#### Written task 1
Retype the stretch of the Davos transcript from "and they do" through "was not irrelevant.", word for word.

David Rennie, geopolitics editor at The Economist.
So you were watching as Donald Trump spoke at Davos yesterday.
You know that he'd said he would levy tariffs on eight European countries if they opposed his bid for Greenland.
But then, yesterday, he didn't mention the tariffs.
Not only did he not mention tariffs hours later, you know, when people came out of that speech saying, okay, optimistic view is he didn't mention tariffs, no use of force, pessimistic view where, you know, we're still particularly.
potentially facing anything up to invasion.
And then he goes and meets the Secretary General of NATO,
Mark Rutter, a man who has sacrificed his own reputation
by kind of calling him daddy and constantly praising him.
Daddy has to sometimes do strong language to get to stuff.
But I think he, I think, genuinely, Mark Ritter,
who's a very, very smart experienced former Dutch prime minister,
I think he thinks he's taking one for the team
and he's doing his best to keep Donald Trump on side.
and they do this provisional deal that then Trump is calling a concept of a deal,
whatever that means, that does appear to stop a long way short of owning Greenland.
And so if you are the Europeans and you are optimists,
and that's not a lot of optimists in European capitals right now,
you would say that, I don't know people are saying this as a taco,
you know, was Trump chickening out?
But certainly it was not irrelevant.
People suspect that the markets were in.
fell sharply the day before.
That tends to get, you know,
Trump's billionaire finance friends on the phone saying,
you know, this is not great.
And the very first flickers of,
I don't know if it's twitching of the corpse.

#### Data supplied
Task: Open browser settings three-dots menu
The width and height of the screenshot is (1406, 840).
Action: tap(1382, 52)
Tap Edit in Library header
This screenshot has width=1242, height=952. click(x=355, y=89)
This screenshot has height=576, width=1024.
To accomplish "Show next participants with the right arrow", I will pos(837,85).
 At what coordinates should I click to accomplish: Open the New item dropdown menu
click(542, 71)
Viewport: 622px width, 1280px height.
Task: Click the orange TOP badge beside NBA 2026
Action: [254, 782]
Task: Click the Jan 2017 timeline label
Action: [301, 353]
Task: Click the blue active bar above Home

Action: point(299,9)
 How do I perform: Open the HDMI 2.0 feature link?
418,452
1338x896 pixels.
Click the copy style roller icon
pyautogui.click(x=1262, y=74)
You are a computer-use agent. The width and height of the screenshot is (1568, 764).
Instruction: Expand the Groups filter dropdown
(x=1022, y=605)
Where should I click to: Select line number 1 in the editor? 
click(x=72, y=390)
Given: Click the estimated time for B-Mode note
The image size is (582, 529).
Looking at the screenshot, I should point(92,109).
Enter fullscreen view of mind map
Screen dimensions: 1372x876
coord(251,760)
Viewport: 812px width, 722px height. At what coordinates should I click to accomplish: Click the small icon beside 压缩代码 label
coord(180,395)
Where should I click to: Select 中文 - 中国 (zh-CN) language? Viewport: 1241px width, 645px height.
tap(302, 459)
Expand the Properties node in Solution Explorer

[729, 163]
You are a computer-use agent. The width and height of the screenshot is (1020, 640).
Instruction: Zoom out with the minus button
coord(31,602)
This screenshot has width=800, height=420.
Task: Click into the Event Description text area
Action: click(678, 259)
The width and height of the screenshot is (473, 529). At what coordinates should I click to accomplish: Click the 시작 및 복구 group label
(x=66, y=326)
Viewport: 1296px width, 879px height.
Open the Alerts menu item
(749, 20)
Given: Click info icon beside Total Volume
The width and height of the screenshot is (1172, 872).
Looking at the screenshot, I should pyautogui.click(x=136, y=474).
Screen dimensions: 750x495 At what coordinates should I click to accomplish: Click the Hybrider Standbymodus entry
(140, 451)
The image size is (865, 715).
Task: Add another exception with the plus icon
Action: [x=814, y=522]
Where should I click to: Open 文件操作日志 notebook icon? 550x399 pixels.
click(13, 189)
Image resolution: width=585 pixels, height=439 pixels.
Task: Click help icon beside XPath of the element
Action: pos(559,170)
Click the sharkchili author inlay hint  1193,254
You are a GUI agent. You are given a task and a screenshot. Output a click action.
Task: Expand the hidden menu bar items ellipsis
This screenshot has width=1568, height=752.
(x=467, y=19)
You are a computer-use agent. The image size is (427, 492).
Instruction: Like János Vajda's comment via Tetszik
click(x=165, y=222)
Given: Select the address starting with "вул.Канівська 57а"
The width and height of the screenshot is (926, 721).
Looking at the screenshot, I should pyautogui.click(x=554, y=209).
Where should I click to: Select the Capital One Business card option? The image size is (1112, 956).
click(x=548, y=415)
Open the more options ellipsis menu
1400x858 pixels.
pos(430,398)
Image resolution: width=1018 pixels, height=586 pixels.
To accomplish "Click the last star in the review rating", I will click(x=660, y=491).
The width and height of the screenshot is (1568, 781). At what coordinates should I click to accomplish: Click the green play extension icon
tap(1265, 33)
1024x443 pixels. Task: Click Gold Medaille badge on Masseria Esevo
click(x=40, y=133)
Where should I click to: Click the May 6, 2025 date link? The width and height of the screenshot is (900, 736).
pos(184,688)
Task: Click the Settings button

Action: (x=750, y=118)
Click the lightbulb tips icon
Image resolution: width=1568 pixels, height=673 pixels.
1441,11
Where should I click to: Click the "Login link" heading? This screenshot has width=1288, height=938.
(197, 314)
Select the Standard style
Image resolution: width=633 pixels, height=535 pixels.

#### Written task 2
Put the stretch of the records from the line containing "Click the lightbulb tips icon" through the end of the records into a numbered list, leaving out any blank lines.

#### Expected output 1
and they do this provisional deal that then Trump is calling a concept of a deal,
whatever that means, that does appear to stop a long way short of owning Greenland.
And so if you are the Europeans and you are optimists,
and that's not a lot of optimists in European capitals right now,
you would say that, I don't know people are saying this as a taco,
you know, was Trump chickening out?
But certainly it was not irrelevant.

#### Expected output 2
1. Click the lightbulb tips icon
2. Image resolution: width=1568 pixels, height=673 pixels.
3. 1441,11
4. Where should I click to: Click the "Login link" heading? This screenshot has width=1288, height=938.
5. (197, 314)
6. Select the Standard style
7. Image resolution: width=633 pixels, height=535 pixels.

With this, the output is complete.